Tuesday, October 30, 2012 : 8:30 AM - 8:50 AM

Christina Welter, DrPH, MPH , Deputy Director, Prevention Services, Cook County Department of Public Health, Oak Forest, IL
Gina Massuda Barnett, MPH , Cook County Department of Public Health, Oak Forest, IL
Rachael Dombrowski, MPH , Public Health Institute of Metropolitan Chicago, Suburban Cook County Communities Putting Prevention to Work, Oak Park, IL
Local health departments (LHD) rely heavily on grants to fund core public health initiatives and, in some cases, build organizational infrastructure. Many pitfalls exist with this funding approach, including but not limited to, ever-changing and unrealistic deliverables, unreliable and inconsistent funding sources, and fast turn around times. The impact is a loss in productivity as too much time is spent on trying to organize the work. In addition, grant implementation tends to focus on operational issues instead of strategic ones, reducing the capacity to impact improvement in public health outcomes.

As LHDs continue to remain dependent on grant funding, implementation strategies are needed to help organize the work in an effective and efficient manner that allows for both a focus on strategy and operations. The Cook County Department of Public Health (CCDPH) in collaboration with the Public Health Institute of Metropolitan Chicago was awarded nearly $16 million from a 2-year federal initiative, Communities Putting Prevention to Work (CPPW). Challenged with addressing many execution issues in a short amount of time, CCDPH employed emergency preparedness principles of incident command, as well as organizational management concepts, to help systematize project structure, clarify roles and responsibilities of staff and community partners, monitor performance, and address strategic issues.

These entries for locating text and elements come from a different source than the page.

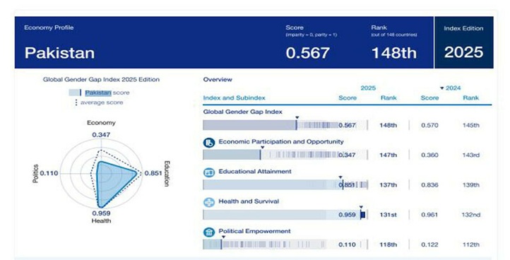Click the Index and Subindex header
Screen dimensions: 510x260
[x=235, y=98]
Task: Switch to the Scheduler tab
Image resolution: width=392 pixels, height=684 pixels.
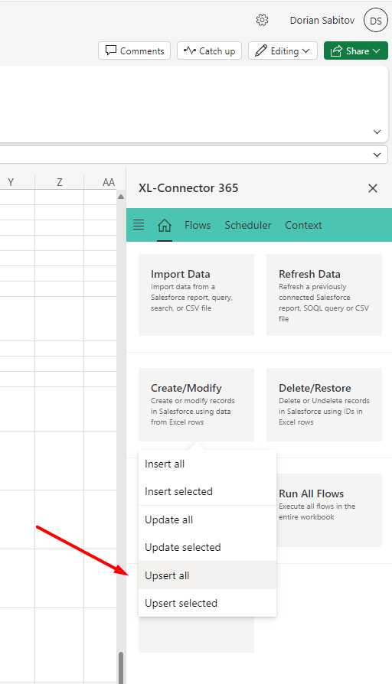Action: tap(248, 225)
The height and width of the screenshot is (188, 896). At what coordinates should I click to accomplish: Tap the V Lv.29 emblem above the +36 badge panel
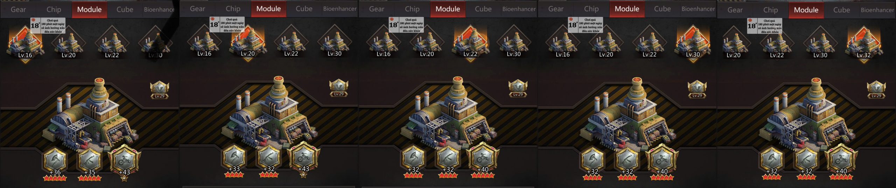click(x=160, y=90)
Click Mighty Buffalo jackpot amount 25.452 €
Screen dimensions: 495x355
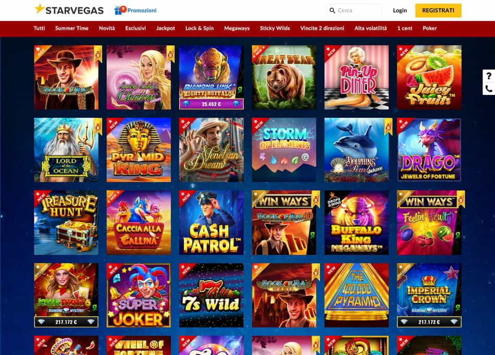tap(212, 104)
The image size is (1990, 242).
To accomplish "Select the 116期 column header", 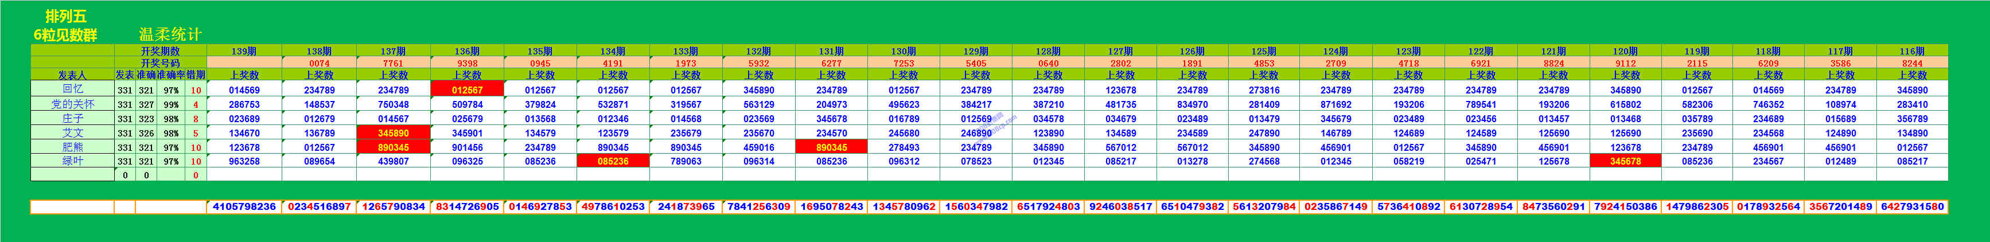I will [1911, 51].
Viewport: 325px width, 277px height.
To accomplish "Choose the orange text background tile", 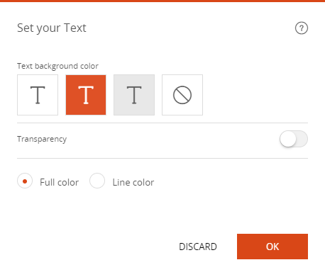I will [x=86, y=95].
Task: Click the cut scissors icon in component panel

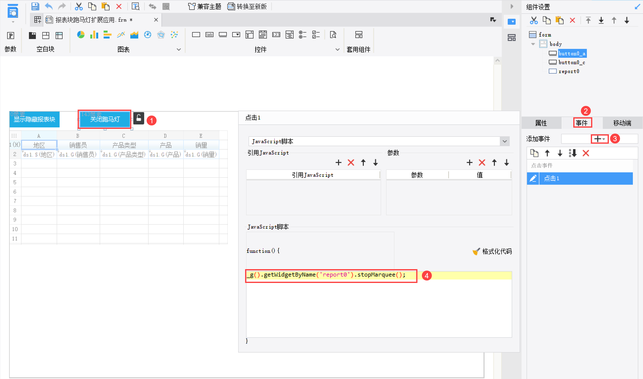Action: [534, 20]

Participants who attend this session will learn the steps taken to overcome implementation barriers of high paced grants. Potential strategies, models and tools will be shared along with lessons learned from the CPPW experience.

Learning Areas:
Administer health education strategies, interventions and programs
Administration, management, leadership
Implementation of health education strategies, interventions and programs
Planning of health education strategies, interventions, and programs
Systems thinking models (conceptual and theoretical models), applications related to public health

Learning Objectives:
1. Discuss the organization and programmatic impact of fast-paced, high demand grants on LHDS 2. Describe strategies used to maximize a focus on program implementation and improved public health outcomes 3. Discuss benefits and lessons learned for action-oriented implementation design

Keywords: Planning, Management and Sustainability

Presenting author's disclosure statement:

Qualified on the content I am responsible for because: I am the Deputy Director of Prevention Services at the Cook County Department of Public health and co-lead on several federal, state, and local grants.
Any relevant financial relationships? No

I agree to comply with the American Public Health Association Conflict of Interest and Commercial Support Guidelines, and to disclose to the participants any off-label or experimental uses of a commercial product or service discussed in my presentation.